> _YOUR GOAL_: Rewrite the records starting at the line containing "The width and height of the screenshot is (724, 1568)." and ending at the line containing "click(x=96, y=364)", changing "orange" to "green" and leaving everything else unchanged.

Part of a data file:

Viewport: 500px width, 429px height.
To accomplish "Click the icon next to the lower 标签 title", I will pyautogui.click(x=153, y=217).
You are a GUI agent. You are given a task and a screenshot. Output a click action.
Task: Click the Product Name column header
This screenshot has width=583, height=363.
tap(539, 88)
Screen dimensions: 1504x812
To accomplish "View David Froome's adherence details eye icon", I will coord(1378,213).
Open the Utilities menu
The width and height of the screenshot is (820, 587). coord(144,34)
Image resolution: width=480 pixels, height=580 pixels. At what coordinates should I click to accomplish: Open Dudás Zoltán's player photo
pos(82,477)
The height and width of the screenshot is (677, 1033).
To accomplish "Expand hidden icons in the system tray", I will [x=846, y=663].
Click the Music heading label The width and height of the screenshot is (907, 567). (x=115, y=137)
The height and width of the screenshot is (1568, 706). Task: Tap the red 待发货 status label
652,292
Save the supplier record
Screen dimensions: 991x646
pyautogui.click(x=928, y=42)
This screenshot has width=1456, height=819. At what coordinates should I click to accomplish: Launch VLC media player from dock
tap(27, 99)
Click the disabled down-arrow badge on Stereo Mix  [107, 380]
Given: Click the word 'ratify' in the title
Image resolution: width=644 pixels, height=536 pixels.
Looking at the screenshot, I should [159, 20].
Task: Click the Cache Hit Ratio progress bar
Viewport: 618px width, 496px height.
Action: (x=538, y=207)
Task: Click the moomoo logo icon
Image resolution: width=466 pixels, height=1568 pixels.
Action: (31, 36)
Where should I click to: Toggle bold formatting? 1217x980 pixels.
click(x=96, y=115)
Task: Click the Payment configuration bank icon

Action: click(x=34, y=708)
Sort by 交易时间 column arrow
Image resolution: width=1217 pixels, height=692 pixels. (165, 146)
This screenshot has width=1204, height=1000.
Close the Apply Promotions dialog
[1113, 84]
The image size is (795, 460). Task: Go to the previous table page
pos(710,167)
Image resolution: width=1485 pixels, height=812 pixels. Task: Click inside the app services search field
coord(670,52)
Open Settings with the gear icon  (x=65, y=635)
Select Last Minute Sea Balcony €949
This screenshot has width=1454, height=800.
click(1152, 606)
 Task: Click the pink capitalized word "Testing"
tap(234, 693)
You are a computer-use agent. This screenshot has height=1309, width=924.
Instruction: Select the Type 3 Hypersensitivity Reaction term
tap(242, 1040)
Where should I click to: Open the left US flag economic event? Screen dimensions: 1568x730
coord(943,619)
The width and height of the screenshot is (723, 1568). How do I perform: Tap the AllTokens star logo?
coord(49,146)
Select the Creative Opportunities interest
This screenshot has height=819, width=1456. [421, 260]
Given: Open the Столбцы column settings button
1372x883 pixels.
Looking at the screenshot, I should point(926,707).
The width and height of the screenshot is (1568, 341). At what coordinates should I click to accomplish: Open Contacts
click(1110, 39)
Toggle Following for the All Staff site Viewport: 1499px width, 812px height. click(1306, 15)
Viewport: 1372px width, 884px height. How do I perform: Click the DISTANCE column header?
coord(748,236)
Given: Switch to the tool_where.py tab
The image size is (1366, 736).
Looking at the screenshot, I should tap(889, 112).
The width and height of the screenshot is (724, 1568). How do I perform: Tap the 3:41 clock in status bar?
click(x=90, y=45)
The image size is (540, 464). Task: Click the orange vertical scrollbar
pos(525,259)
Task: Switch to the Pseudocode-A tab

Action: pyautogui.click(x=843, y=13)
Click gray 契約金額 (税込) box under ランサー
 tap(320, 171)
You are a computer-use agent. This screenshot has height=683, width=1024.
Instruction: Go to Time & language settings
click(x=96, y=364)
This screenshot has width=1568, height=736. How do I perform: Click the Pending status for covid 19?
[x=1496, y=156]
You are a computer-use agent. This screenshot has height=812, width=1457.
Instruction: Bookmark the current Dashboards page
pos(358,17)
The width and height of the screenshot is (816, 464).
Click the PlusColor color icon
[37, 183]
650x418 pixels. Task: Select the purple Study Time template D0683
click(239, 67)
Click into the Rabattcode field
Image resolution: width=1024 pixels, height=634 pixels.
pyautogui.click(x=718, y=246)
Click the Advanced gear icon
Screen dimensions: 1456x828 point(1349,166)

> _ANSWER FOR THE TASK_:
The width and height of the screenshot is (724, 1568). How do I perform: Tap the 3:41 clock in status bar?
click(x=90, y=45)
The image size is (540, 464). Task: Click the green vertical scrollbar
pos(525,259)
Task: Switch to the Pseudocode-A tab

Action: pyautogui.click(x=843, y=13)
Click gray 契約金額 (税込) box under ランサー
 tap(320, 171)
You are a computer-use agent. This screenshot has height=683, width=1024.
Instruction: Go to Time & language settings
click(x=96, y=364)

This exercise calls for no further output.